Work to complete: Treat the line containing "Task: Click FREE NOW banner under Firestone" as the first line of the answer and the last line of the data as its final line, reproducing every line between exactly.
** Opening Excerpted data block **
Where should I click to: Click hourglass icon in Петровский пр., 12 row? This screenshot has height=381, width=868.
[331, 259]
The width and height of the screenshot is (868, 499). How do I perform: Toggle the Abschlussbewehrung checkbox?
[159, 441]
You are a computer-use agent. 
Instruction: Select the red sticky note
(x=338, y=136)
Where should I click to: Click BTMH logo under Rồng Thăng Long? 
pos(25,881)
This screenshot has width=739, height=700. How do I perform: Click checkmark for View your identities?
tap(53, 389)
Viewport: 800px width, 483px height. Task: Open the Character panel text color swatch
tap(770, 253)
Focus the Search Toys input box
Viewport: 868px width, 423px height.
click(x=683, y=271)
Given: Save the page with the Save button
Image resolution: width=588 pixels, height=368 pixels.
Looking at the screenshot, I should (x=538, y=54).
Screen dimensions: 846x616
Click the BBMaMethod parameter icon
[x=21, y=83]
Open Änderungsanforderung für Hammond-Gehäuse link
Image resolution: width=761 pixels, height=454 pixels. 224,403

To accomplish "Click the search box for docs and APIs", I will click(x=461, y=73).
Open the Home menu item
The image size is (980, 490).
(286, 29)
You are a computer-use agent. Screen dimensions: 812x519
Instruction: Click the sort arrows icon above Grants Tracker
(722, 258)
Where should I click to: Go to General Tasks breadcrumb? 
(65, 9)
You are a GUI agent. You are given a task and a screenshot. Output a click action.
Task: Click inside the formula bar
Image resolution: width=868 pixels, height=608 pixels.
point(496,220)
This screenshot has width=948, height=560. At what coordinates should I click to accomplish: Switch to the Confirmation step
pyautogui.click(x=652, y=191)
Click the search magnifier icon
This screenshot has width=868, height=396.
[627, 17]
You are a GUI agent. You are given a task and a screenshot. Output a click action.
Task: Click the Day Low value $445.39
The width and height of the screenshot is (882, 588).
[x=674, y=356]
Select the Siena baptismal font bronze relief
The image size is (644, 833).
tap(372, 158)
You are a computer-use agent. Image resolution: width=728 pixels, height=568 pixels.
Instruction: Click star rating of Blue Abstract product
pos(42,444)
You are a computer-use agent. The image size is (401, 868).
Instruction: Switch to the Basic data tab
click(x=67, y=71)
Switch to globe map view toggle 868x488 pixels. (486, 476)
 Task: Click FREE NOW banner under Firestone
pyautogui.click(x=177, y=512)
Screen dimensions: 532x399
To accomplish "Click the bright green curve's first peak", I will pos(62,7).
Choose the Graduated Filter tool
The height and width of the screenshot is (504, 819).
** Closing Excerpted data block **
Task result:
 Task: Click FREE NOW banner under Firestone
pyautogui.click(x=177, y=512)
Screen dimensions: 532x399
To accomplish "Click the bright green curve's first peak", I will pos(62,7).
Choose the Graduated Filter tool
The height and width of the screenshot is (504, 819).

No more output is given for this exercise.